What the task asks - Output the portion of the discussion thread on tables inside footnotes that lies between "LucasHorseshoeBend commented 3" and "from manuscript parts.", inclusive, copied word for word.

Document passage -
>>>>>

Conal-Tuohy commented 3 years ago

The tabular layout is apparently discarded by the OpenOffice converter when converting the Word document to OpenDocument format.

Reported by @LucasHorseshoeBend

This is not one for which I can think of a suitable work around, but if it's not possible to preserve these layouts in notes, then I will have to explore other ways of doing it.

image

Conal-Tuohy commented 3 years ago

One reasonable work-around would be to encode the footnote not as a Word footnote, but simply as a sequence of paragraphs styled with a paragraph style called "note", and marking the note with a "bookmark". At the point in the text where the note should be anchored, you would insert a cross-reference to the note, using its bookmark identifier.

Re-encoding in this way any footnotes which contained tables should be fairly easy, so long as you could find them; unfortunately, there's no indication in the converted files that a table has been flattened in this way, so detecting the cases where re-encoding is necessary might need to be a manual process!

Conal-Tuohy commented 3 years ago

This batch converter (a Windows app) is supposed to be able to convert word DOC files into DOCX, which could then be scanned to produce a list of documents which contain tables inside footnotes. http://www.multidoc-converter.com/en/index.html

LucasHorseshoeBend commented 3 years ago

Thanks for this link. I'll explore, but I don't yet know how to search a batch of files to find those that that have a specific attribute. Inside a file is easy, but selecting files with specified attributes I have never been able to solve. But your comment has inspired me to try again. If I can solve that I can probably use it to identify files with that include Times font which will allow me to get the files with printed text differentiated from manuscript parts.

I will create a small set in .docx with a couple of files with such notes, and then play with them.

Best wishes Arthur

On 25 Nov 2020, at 05:09, Conal Tuohy notifications@github.com wrote:

This batch converter (a Windows app) is supposed to be able to convert word DOC files into DOCX, which could then be scanned to produce a list of documents which contain tables inside footnotes. http://www.multidoc-converter.com/en/index.html http://www.multidoc-converter.com/en/index.html — You are receiving this because you were mentioned. Reply to this email directly, view it on GitHub https://github.com/Conal-Tuohy/VMCP-upconversion/issues/47#issuecomment-733468338, or unsubscribe https://github.com/notifications/unsubscribe-auth/AF3IGTXA2TSVXNMFUQIR7QTSRSGSPANCNFSM4UANLREQ.

Conal-Tuohy commented 3 years ago

I converted the corpus of Word files to Word XML (DOCX) using the aforementioned multidoc-converter app. The example document discussed above is attached here in that XML rendition (zipped so that github will accept it as an attachment). 59-04-01-final.zip This XML file appears to be a faithful rendition of the original, and amenable to querying with an XPath expression to check that it contains a table in a footnote. This means I will be able to easily generate a list of the files which have this feature, and we'll have at least a handle on the scale of the issue and what remedies will be practicable.

<<<<<

Collected material -
>>>>>

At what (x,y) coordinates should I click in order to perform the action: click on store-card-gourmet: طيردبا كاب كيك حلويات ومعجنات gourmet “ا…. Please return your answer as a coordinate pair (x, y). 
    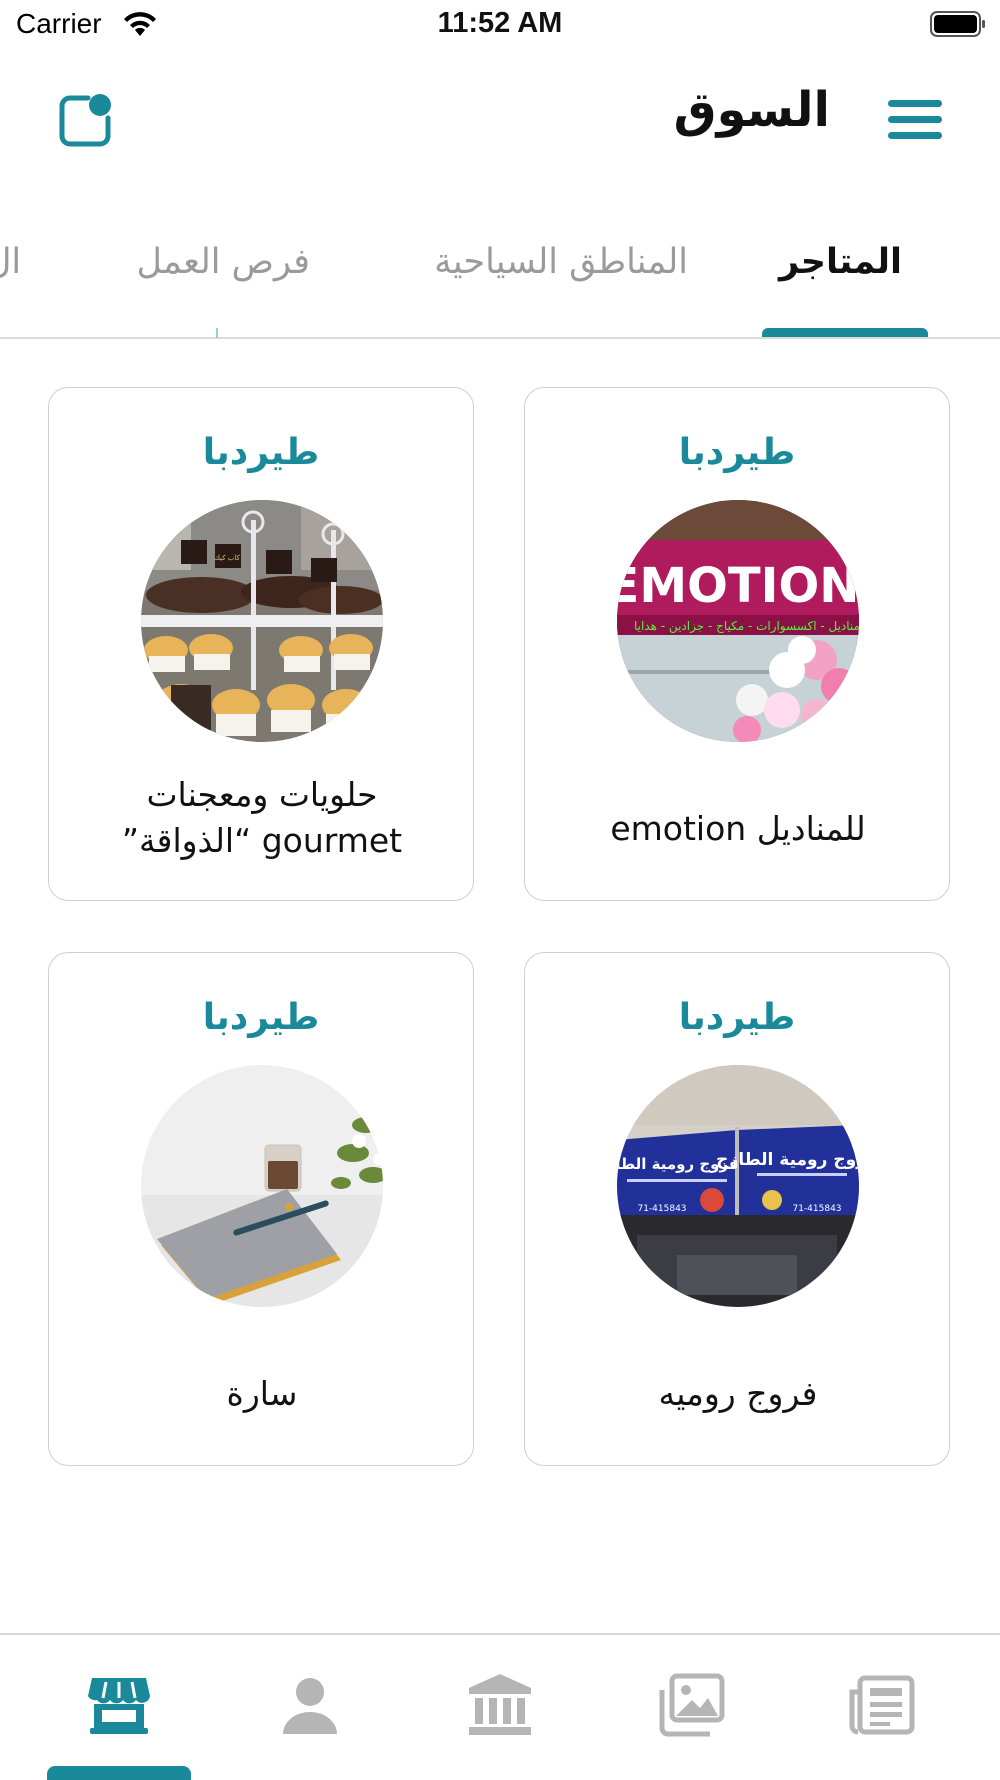
    Looking at the image, I should click on (261, 644).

<<<<<

Answer space -
LucasHorseshoeBend commented 3 years ago

Thanks for this link. I'll explore, but I don't yet know how to search a batch of files to find those that that have a specific attribute. Inside a file is easy, but selecting files with specified attributes I have never been able to solve. But your comment has inspired me to try again. If I can solve that I can probably use it to identify files with that include Times font which will allow me to get the files with printed text differentiated from manuscript parts.